When a toolchain is configured, the Liberty build plugins automatically detect the specified JDK and use it to start the Liberty server, ensuring environment consistency across your development team.

Why use Java Toolchains?

Using Java toolchains provides several advantages for enterprise development and CI/CD pipelines:

  • Environment Consistency: Ensure every developer and build server uses the exact same JDK version for the runtime, regardless of what is installed as the system default.

  • Decoupling: You can run your build tool (e.g., Maven or Gradle) on a newer, high-performance JVM while targeting an older JDK (like Java 8 or 11) for the actual Liberty server.

  • Simplified Configuration: Avoid manually setting and maintaining JAVA_HOME environment variables across different machines. The build tool handles the discovery and provisioning of the required JDK.
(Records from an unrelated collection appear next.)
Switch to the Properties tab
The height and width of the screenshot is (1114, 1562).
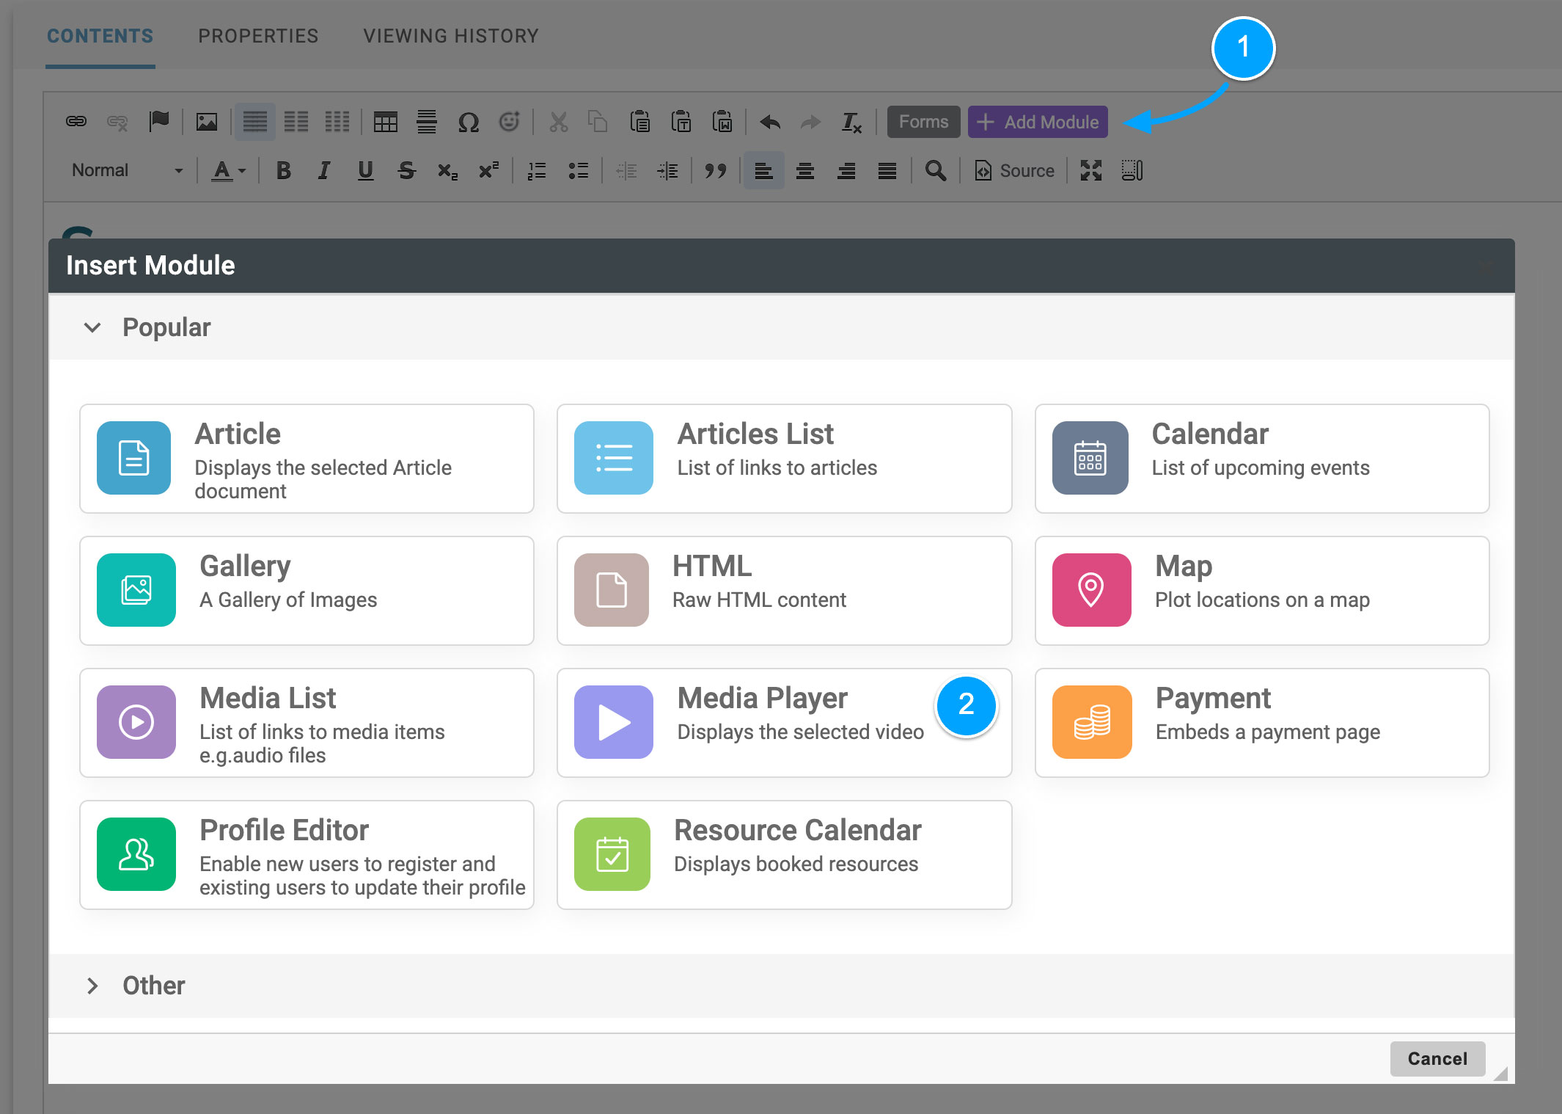click(258, 36)
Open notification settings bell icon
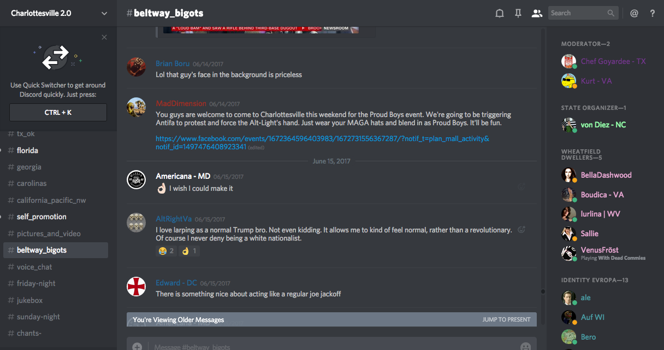The width and height of the screenshot is (664, 350). [499, 14]
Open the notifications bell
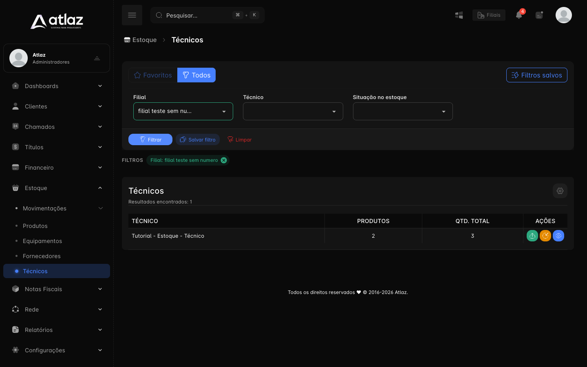 click(x=519, y=15)
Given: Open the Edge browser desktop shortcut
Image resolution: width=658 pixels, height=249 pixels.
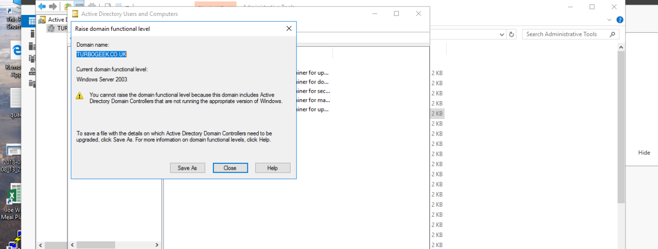Looking at the screenshot, I should pyautogui.click(x=16, y=50).
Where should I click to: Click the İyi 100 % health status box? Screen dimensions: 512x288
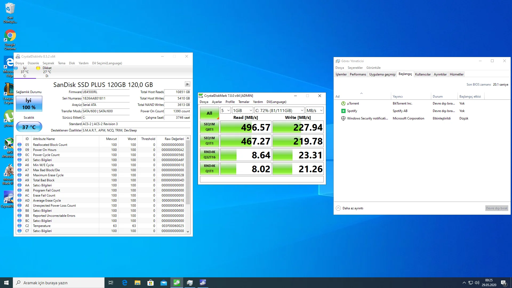[29, 104]
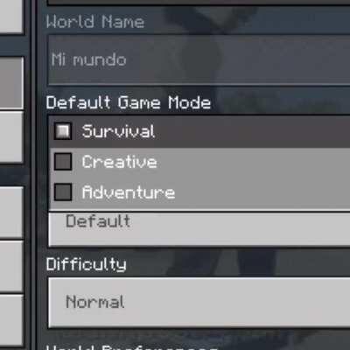This screenshot has height=350, width=350.
Task: Click the partially visible World Preferences heading
Action: [132, 347]
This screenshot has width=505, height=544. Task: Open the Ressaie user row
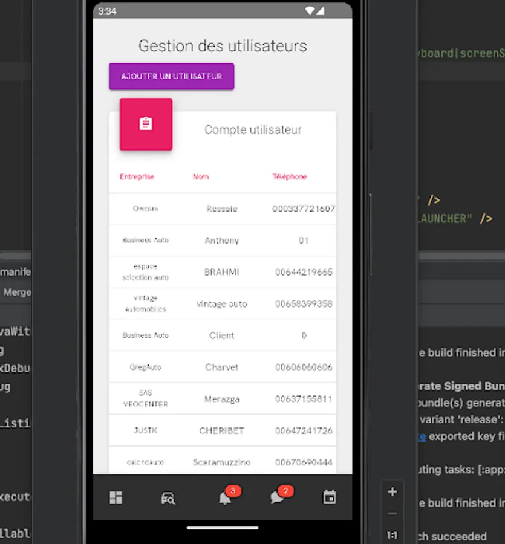(x=221, y=209)
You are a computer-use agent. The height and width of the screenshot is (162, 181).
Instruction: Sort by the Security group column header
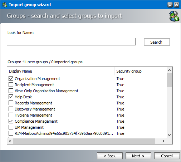[141, 71]
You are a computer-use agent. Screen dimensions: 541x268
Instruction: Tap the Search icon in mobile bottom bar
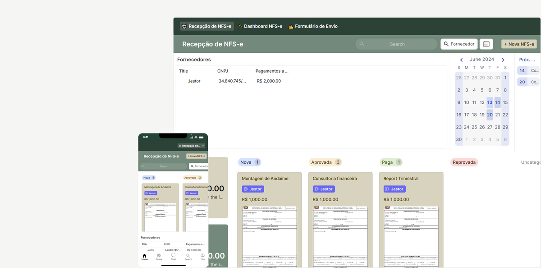[188, 256]
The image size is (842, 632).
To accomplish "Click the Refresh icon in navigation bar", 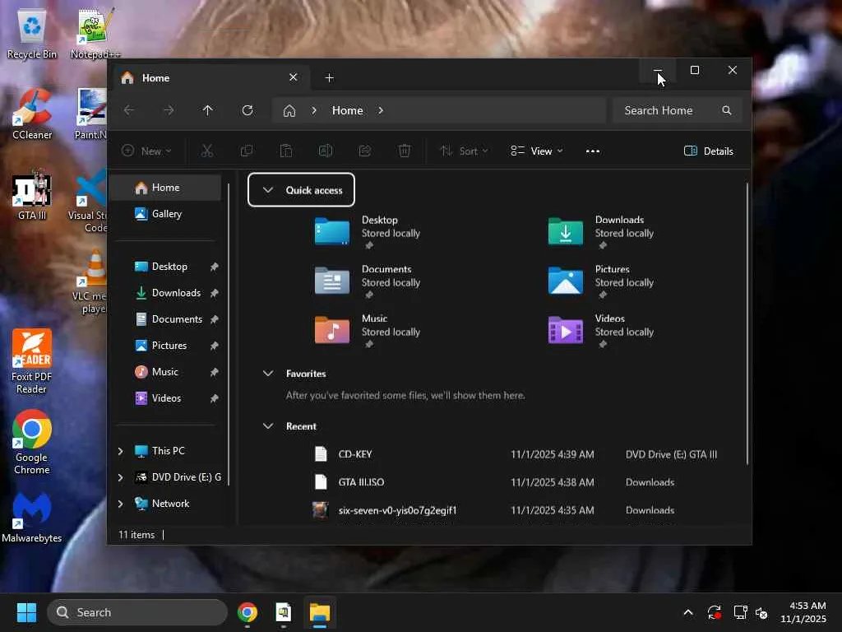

  • Early Detection: If a developer tries to build a project but lacks the required JDK version, the build tool will provide a clear error or automatically download the correct version (depending on your configuration).

Minimum Version Requirements

To use toolchain support, ensure you are using the following plugin versions or newer:

  • Liberty Maven Plugin: 3.12.0

  • Liberty Gradle Plugin: 3.10.0

Liberty Gradle Plugin Support

The Liberty Gradle plugin integrates with the standard Gradle Java Toolchain feature. It does not require a Liberty-specific configuration block; it automatically honors the project’s java { toolchain { …​ } } settings.

How to use

Apply the java plugin and define the desired Java version in your build.gradle file:

plugins {
    id 'java'
    id 'io.openliberty.tools.gradle.Liberty' version '3.10.0'
}

java {
    toolchain {
        // Required Java version for your project
        languageVersion = JavaLanguageVersion.of(17)
        // Optional: include vendor if you need to distinguish between toolchains
        // vendor.set(JvmVendorSpec.ADOPTIUM)
    }
}

Liberty Maven Plugin Support

By leveraging Maven Toolchains, the Liberty Maven plugin can decouple the JDK used to run the plugin from the JDK used to run your Liberty server. It retrieves these definitions from your local toolchains.xml.

How to use

  1. Configure toolchains.xml: Ensure your ~/.m2/toolchains.xml defines the JDKs available on your system.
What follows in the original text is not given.